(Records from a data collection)
========

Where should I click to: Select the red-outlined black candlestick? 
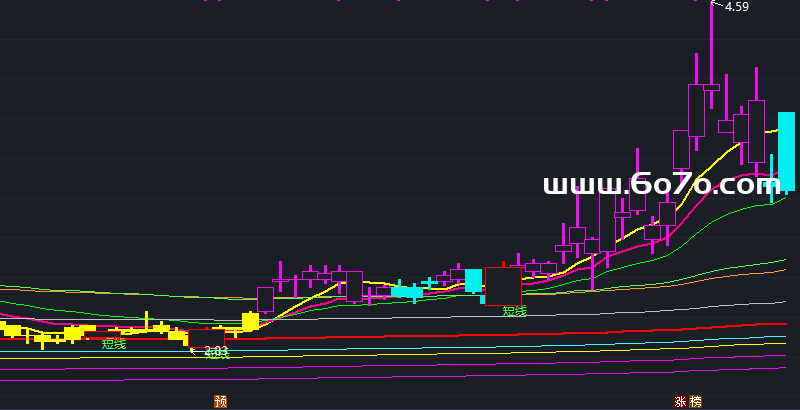tap(504, 285)
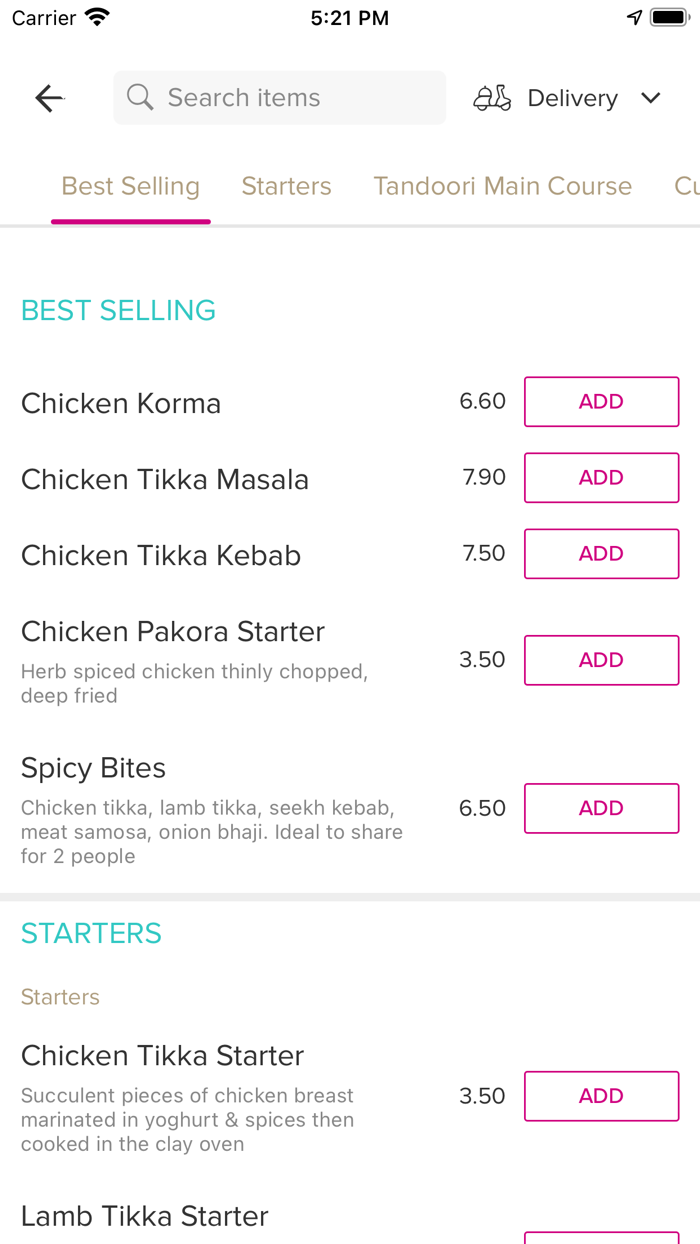Open the Spicy Bites item details

(x=94, y=768)
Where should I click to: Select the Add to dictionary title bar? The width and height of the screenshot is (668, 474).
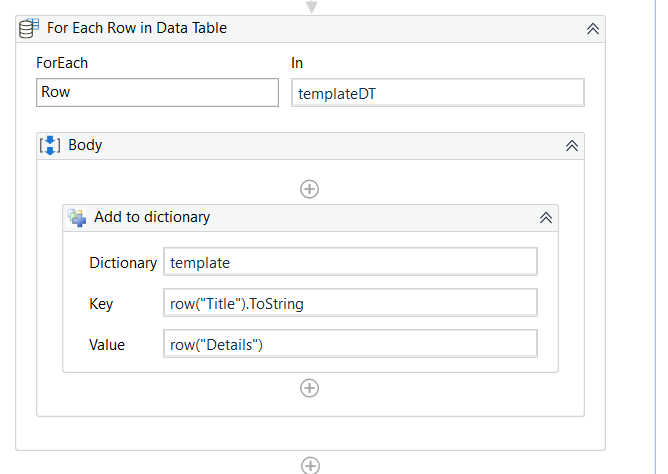152,217
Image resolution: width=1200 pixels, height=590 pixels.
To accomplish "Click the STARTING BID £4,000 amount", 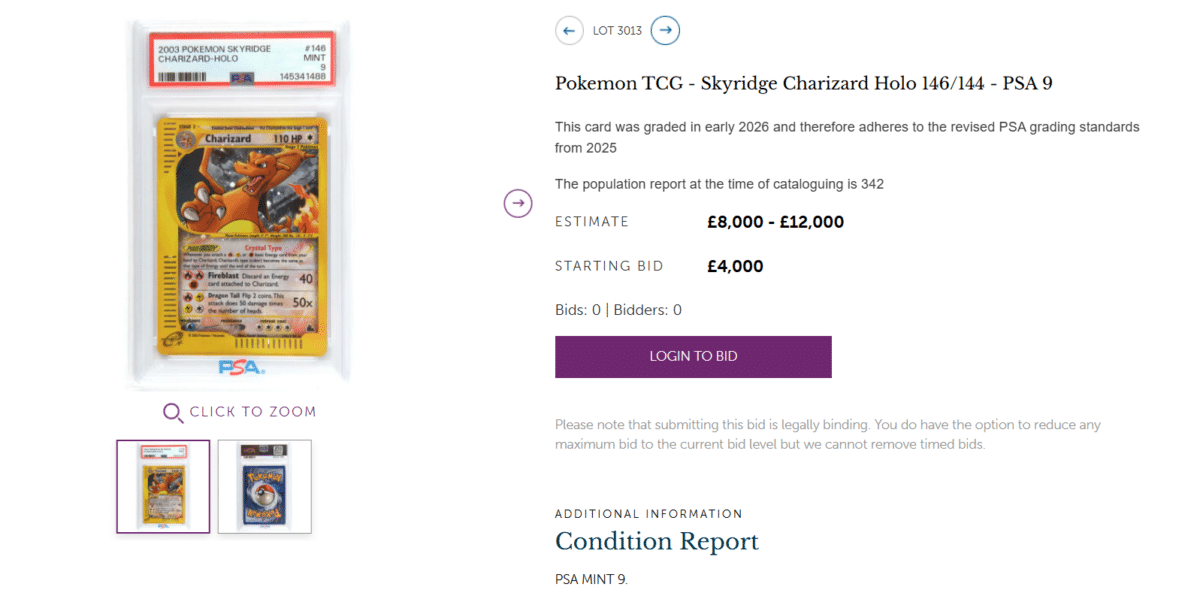I will [x=735, y=266].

========

§ **WHAT IS REQUIRED**
Pick out every line in the entries above that contains the word "width", and copy each of those lines.

§ **THE OUTPUT**
Where should I click to: Select the Add to dictionary title bar? The width and height of the screenshot is (668, 474).
Image resolution: width=1200 pixels, height=590 pixels.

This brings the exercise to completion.